巴西苏木素对骨关节炎模型中软骨保护作用及内质网应激通路变化的实验研究

Experimental study on the protective effect of brazilin on cartilage and the changes of endoplasmic reticulum stress pathway in osteoarthritis model

目的研究巴西苏木素(Brazilin)对IL-1β诱导的骨关节炎(OA)细胞模型中的软骨细胞保护作用及内质网应激通路(ERS)的变化。方法甲苯胺蓝对软骨细胞进行鉴定,CCK8检测Brazilin对正常软骨细胞增殖的影响;实验分组为正常软骨细胞组(Control组),其余组均用IL-1β(10 ng/mL)处理48 h建立OA体外模型,分为模型组(IL-1β组)、Brazilin低剂量组、Brazilin中剂量组、Brazilin高剂量组。显微镜拍照观察各组细胞形态变化,qRT-PCR和Western blot分别检测GRP78、CHOP、Collagen TypeⅡ、MMP-13的基因和蛋白的表达。结果本实验获得纯度较高的大鼠乳鼠原代软骨细胞;Brazilin在小于10μg/mL的浓度对细胞的增殖无影响;IL-1β诱导的OA模型中,IL-1β组较多细胞发生皱缩、染色质固缩、细胞质和细胞核裂解碎片现象,提示细胞凋亡的发生,Brazilin可以降低IL-1β诱导的凋亡发生,且成剂量依赖;MMP-13的表达上调,Collagen TypeⅡ的表达下调,导致了软骨细胞的损伤,Brazilin处理后有效地逆转了相关因子的表达和激活(P均<0.05);IL-1β组ERS通路标志分子GRP78表达水平下调、CHOP表达水平上调,提示IL-1β诱导的软骨损伤机制可能与ERS通路有关,而Brazilin处理后通过促进GRP78的表达,抑制CHOP的表达,在软骨细胞修复中发挥作用(P均<0.05)。结论Brazilin改善IL-1β诱导的骨关节炎细胞模型中软骨损伤,其机制可能与激活ERS通路有关。

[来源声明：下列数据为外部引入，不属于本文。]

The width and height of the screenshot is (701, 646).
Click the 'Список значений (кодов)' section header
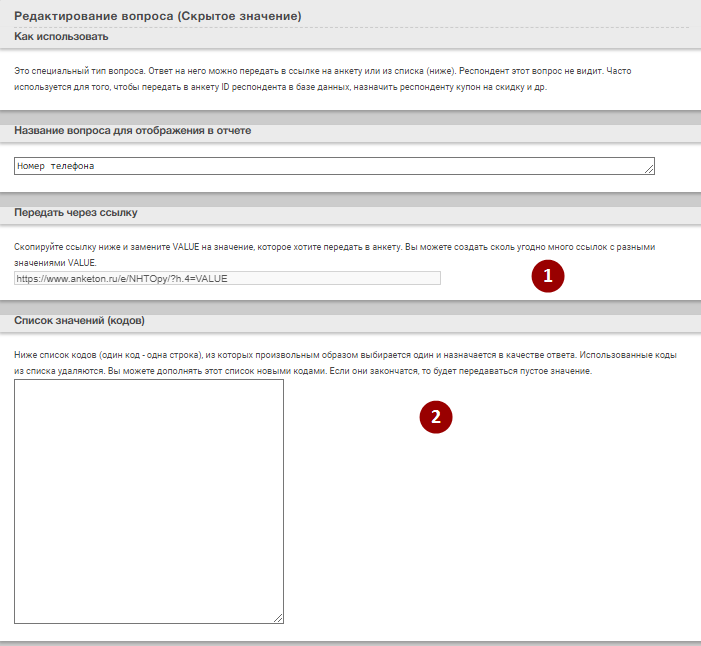click(79, 321)
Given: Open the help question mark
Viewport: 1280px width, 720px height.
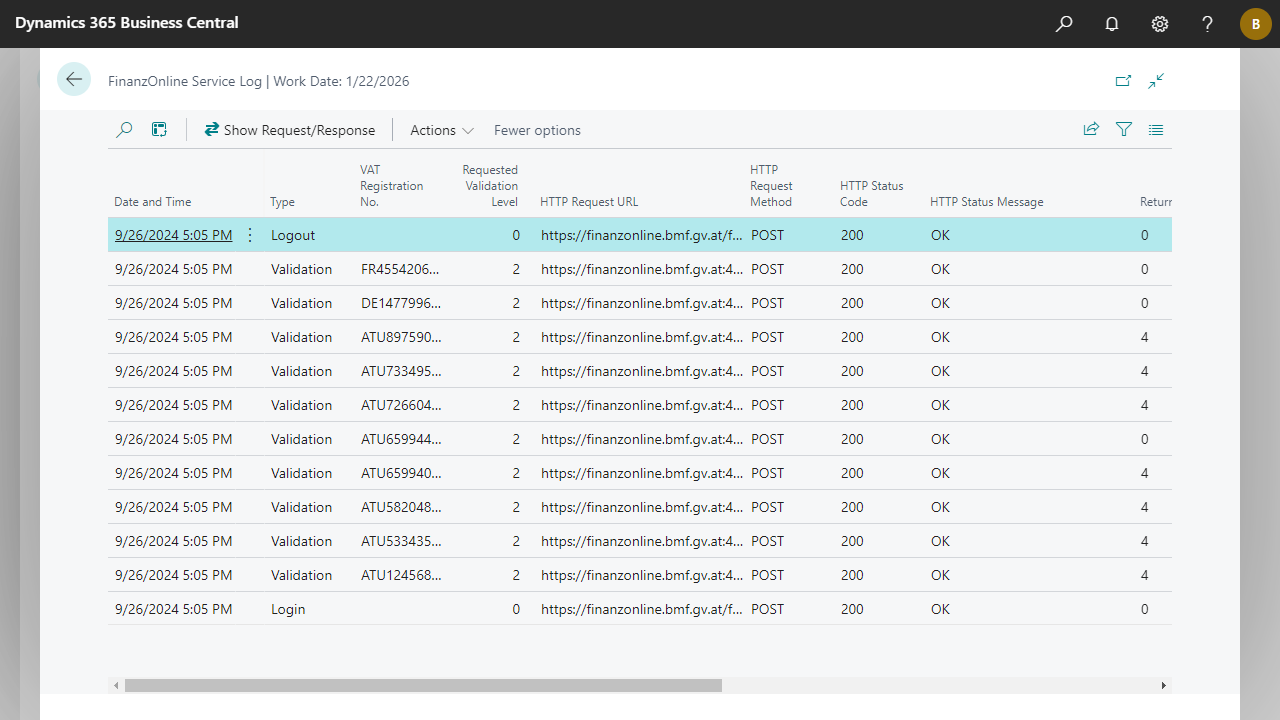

Objective To investigate the protective effect of Brazilian hematoxylin(Brazilin)on chondrocytes and changes in the endoplasmic reticulum stress(ERS)pathway in a cellular model of IL-1β-induced osteoarthritis(OA).Methods Toluidine blue was used to identify chondrocytes,and CCK8 was used to detect the effect of Brazilin on the proliferation of normal chondrocytes.The experimental groups were divided into the normal chondrocytes group(Control group),and the other groups were treated with IL-1β(10 ng/ml)for 48 h to establish an in vitro model of OA.The latter can be divided into model group(IL-1βgroup),the low-dose Brazilin group,the medium-dose Brazilin group,and the high-dose Brazilin group.Both were treated with the following experiments:the morphological changes of cells in each group were observed by microscope,and the gene and protein expressions of GRP78,CHOP,Collagen TypeⅡand MMP-13 were detected by qRT-PCR and Western blot,respectively.Results In this experiment,primary chondrocytes of neonatal rats with high purity were obtained.Brazilin had no effect on cell proliferation at concentrations less than 10μg/ml.In the IL-1β-induced OA model,more cells in the IL-1βgroup showed shrinkage,chromatin fixation,cytoplasmic and nuclear fragmentation,suggesting the occurrence of apoptosis.Brazilin can reduce the occurrence of IL-1β-induced apoptosis in a dose-dependent manner.The expression of MMP-13 was upregulated and the expression of Collagen TypeⅡwas downregulated,leading to chondrocyte damage,and the expression and activation of related factors were effectively reversed by Brazilin treatment.The decreased expression levels of GRP78 and increased expression of CHOP in IL-1βgroup,suggesting that IL-1β-induced cartilage injury mechanism may be related to the ERS pathway.While Brazilin treatment played a role in chondrocyte repair by promoting the expression of GRP78 and inhibiting the expression of CHOP.Conclusion Brazilin ameliorates cartilage damage in an IL-1β-induced osteoarthritis cell model by a mechanism that may be related to activation of the ERS pathway.